■ **Exercise brief**
In the entries below, the line with "Switch to the" marks the start. Return it and every following line exactly, ending with the last.

■ **Record extracts**
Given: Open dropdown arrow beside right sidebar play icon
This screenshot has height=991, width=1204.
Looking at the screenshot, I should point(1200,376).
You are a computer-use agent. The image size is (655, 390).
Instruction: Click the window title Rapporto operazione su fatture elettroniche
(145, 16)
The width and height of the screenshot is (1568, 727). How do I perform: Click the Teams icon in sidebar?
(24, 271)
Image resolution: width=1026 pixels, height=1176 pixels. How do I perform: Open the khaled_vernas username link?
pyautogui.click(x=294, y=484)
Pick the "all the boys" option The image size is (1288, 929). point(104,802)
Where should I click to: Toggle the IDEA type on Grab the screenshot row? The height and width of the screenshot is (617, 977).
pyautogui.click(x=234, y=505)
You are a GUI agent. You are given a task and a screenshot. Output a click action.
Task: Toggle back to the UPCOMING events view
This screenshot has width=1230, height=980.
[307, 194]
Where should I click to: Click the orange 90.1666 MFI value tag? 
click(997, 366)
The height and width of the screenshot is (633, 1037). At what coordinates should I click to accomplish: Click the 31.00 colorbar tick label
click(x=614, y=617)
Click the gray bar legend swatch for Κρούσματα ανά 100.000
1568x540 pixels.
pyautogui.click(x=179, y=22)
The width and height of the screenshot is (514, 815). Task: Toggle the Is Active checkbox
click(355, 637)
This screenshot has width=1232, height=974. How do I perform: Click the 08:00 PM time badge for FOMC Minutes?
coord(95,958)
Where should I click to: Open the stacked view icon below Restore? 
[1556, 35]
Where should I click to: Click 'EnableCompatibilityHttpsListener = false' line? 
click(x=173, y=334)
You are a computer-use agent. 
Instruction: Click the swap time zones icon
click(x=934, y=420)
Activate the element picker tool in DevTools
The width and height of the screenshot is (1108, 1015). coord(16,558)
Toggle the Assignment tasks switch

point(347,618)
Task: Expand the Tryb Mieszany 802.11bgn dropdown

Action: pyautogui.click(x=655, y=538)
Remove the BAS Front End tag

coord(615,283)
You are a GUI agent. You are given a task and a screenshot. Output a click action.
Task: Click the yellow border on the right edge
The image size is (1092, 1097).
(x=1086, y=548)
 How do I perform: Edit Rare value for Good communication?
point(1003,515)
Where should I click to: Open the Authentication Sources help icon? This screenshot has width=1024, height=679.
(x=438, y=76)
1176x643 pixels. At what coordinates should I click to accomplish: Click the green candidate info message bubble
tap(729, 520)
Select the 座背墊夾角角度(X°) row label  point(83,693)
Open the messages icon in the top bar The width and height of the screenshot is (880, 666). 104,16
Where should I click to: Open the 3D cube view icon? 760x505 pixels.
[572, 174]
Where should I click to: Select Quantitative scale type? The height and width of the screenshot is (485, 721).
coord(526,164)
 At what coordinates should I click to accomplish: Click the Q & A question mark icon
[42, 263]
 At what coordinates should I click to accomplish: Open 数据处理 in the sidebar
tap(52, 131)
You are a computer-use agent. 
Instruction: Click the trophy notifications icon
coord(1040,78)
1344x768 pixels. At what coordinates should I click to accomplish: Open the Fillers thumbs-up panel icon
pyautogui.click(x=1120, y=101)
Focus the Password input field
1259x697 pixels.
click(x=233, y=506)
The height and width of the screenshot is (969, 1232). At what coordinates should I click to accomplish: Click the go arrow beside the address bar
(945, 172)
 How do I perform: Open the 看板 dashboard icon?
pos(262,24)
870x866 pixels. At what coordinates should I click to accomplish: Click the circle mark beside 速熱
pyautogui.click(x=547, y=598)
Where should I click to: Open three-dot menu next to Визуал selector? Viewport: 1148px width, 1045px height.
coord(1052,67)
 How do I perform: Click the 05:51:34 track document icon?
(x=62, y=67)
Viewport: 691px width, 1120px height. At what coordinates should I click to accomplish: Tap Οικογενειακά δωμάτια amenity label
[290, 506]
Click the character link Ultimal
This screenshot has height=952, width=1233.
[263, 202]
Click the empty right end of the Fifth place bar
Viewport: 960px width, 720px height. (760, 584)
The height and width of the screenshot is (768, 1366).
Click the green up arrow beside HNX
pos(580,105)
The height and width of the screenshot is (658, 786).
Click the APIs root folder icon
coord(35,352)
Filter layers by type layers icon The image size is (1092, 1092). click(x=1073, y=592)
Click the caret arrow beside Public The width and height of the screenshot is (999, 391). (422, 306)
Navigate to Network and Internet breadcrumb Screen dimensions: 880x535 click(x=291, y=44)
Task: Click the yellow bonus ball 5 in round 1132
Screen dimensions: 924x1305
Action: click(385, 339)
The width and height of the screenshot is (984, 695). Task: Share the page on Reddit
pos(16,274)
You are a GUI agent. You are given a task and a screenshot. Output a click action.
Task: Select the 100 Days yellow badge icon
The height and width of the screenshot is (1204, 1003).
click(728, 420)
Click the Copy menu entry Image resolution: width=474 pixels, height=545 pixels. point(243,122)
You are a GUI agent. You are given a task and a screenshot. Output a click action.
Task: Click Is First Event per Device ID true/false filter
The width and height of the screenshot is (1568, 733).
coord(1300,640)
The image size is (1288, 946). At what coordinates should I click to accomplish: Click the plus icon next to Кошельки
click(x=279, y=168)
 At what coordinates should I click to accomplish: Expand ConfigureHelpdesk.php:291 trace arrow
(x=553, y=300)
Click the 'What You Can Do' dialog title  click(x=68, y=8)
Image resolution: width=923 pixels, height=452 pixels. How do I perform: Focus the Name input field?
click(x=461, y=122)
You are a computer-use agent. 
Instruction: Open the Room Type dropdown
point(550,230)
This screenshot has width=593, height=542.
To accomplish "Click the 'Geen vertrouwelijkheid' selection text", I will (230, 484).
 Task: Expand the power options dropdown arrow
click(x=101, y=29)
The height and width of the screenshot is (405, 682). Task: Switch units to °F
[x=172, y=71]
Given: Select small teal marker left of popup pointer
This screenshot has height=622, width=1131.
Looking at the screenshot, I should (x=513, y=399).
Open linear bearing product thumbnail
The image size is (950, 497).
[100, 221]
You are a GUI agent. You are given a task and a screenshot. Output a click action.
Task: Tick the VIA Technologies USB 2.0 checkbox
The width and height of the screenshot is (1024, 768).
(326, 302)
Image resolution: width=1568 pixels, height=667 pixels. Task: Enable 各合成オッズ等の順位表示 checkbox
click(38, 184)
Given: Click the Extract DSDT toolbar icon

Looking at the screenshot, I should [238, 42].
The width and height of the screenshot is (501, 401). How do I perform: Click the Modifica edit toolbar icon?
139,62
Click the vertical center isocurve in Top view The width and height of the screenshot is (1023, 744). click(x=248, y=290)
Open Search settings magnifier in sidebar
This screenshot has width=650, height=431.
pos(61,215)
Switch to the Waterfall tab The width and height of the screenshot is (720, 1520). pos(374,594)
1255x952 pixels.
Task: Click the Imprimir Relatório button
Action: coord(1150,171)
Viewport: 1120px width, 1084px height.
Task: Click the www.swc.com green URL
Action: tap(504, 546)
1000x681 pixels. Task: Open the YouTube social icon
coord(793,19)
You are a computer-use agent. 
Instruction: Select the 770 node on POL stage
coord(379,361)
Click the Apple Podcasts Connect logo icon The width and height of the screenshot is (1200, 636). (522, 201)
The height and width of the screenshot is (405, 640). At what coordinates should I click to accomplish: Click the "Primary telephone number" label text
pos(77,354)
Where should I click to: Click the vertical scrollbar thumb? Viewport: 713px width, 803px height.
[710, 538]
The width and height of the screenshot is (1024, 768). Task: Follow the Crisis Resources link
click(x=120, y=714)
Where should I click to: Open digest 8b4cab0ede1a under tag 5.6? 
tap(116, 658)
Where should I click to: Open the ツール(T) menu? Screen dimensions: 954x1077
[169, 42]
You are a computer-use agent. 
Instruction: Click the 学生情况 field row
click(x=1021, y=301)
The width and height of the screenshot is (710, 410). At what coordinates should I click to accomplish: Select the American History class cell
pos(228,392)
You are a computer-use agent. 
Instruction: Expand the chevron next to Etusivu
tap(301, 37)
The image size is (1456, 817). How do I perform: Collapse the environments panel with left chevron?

■ **Task result**
Switch to the Waterfall tab The width and height of the screenshot is (720, 1520). pos(374,594)
1255x952 pixels.
Task: Click the Imprimir Relatório button
Action: coord(1150,171)
Viewport: 1120px width, 1084px height.
Task: Click the www.swc.com green URL
Action: tap(504, 546)
1000x681 pixels. Task: Open the YouTube social icon
coord(793,19)
You are a computer-use agent. 
Instruction: Select the 770 node on POL stage
coord(379,361)
Click the Apple Podcasts Connect logo icon The width and height of the screenshot is (1200, 636). (522, 201)
The height and width of the screenshot is (405, 640). At what coordinates should I click to accomplish: Click the "Primary telephone number" label text
pos(77,354)
Where should I click to: Click the vertical scrollbar thumb? Viewport: 713px width, 803px height.
[710, 538]
The width and height of the screenshot is (1024, 768). Task: Follow the Crisis Resources link
click(x=120, y=714)
Where should I click to: Open digest 8b4cab0ede1a under tag 5.6? 
tap(116, 658)
Where should I click to: Open the ツール(T) menu? Screen dimensions: 954x1077
[169, 42]
You are a computer-use agent. 
Instruction: Click the 学生情况 field row
click(x=1021, y=301)
The width and height of the screenshot is (710, 410). At what coordinates should I click to accomplish: Select the American History class cell
pos(228,392)
You are a computer-use agent. 
Instruction: Expand the chevron next to Etusivu
tap(301, 37)
The image size is (1456, 817). How do I perform: Collapse the environments panel with left chevron?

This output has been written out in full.